Task brief:
Repeat exactly the lines of the entries below from the one with "The image size is (590, 578)." through the one with "Given: Collapse the", both ends included, and nothing else.

Recorded data:
-----

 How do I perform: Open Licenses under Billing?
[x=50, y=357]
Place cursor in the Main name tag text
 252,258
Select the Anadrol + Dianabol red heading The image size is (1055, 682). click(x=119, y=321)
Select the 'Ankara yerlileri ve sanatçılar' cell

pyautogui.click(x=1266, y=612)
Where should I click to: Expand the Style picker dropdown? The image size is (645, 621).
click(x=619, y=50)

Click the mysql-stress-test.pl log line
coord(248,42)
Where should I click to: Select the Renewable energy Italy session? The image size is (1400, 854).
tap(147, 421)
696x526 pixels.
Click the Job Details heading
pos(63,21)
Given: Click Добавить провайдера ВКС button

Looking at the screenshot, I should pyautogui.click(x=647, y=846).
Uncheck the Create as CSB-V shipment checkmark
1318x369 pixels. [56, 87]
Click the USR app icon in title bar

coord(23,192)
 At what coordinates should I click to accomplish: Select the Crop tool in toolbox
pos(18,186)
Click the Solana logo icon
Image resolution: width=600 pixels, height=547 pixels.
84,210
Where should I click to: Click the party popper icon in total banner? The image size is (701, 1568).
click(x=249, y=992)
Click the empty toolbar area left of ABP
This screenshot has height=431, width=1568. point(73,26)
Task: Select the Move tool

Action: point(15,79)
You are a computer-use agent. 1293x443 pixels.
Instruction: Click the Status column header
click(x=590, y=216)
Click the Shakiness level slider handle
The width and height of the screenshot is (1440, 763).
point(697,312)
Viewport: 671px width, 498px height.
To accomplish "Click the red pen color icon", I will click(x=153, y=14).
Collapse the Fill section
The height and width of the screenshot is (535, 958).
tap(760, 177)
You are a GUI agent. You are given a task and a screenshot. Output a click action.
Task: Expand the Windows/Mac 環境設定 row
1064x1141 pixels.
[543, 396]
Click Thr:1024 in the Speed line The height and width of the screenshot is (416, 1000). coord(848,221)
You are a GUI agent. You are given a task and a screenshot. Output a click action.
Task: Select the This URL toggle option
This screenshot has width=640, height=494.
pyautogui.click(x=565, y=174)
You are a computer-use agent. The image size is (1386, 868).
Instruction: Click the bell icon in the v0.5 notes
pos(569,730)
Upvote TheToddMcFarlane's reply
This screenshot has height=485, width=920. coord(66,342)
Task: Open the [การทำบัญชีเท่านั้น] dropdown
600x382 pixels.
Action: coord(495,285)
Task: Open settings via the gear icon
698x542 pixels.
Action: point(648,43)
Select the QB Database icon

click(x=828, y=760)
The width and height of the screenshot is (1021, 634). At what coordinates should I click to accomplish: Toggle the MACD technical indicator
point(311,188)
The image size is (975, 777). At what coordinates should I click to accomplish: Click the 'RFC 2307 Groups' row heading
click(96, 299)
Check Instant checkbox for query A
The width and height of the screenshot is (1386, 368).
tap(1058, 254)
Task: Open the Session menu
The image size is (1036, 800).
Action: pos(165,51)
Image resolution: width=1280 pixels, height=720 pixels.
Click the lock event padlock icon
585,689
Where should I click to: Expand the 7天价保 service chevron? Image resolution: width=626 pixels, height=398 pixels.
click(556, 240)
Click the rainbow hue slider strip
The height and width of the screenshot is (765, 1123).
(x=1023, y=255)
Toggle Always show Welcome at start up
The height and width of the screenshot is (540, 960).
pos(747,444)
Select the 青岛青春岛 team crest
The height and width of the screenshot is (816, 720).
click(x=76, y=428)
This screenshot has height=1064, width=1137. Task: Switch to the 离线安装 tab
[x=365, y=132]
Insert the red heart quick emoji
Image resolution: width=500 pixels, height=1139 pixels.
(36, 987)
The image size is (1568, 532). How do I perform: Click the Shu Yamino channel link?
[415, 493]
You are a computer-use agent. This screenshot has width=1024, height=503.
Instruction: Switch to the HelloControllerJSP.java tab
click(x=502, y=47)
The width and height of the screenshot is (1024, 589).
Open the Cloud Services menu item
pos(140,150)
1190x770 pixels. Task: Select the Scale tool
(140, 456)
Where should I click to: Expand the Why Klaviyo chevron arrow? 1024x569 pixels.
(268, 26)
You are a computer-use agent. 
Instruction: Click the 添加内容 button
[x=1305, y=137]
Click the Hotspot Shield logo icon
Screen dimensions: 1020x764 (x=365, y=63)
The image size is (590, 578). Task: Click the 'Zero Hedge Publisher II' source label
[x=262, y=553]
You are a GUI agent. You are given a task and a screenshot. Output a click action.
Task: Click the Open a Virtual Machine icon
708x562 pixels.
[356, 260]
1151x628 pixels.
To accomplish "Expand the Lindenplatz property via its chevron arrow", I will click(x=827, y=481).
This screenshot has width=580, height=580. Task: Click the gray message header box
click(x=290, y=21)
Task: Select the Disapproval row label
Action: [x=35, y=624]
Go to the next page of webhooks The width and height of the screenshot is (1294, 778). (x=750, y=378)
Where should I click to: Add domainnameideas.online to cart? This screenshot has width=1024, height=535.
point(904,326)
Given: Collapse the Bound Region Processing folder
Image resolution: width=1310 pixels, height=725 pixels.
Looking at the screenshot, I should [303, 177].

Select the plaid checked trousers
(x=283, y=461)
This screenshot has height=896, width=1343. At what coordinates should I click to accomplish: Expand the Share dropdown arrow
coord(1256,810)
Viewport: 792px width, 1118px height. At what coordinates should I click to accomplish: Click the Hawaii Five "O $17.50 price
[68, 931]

-----

Exercise answer:
The image size is (590, 578). Task: Click the 'Zero Hedge Publisher II' source label
[x=262, y=553]
You are a GUI agent. You are given a task and a screenshot. Output a click action.
Task: Click the Open a Virtual Machine icon
708x562 pixels.
[356, 260]
1151x628 pixels.
To accomplish "Expand the Lindenplatz property via its chevron arrow", I will click(x=827, y=481).
This screenshot has width=580, height=580. Task: Click the gray message header box
click(x=290, y=21)
Task: Select the Disapproval row label
Action: [x=35, y=624]
Go to the next page of webhooks The width and height of the screenshot is (1294, 778). (x=750, y=378)
Where should I click to: Add domainnameideas.online to cart? This screenshot has width=1024, height=535.
point(904,326)
Given: Collapse the Bound Region Processing folder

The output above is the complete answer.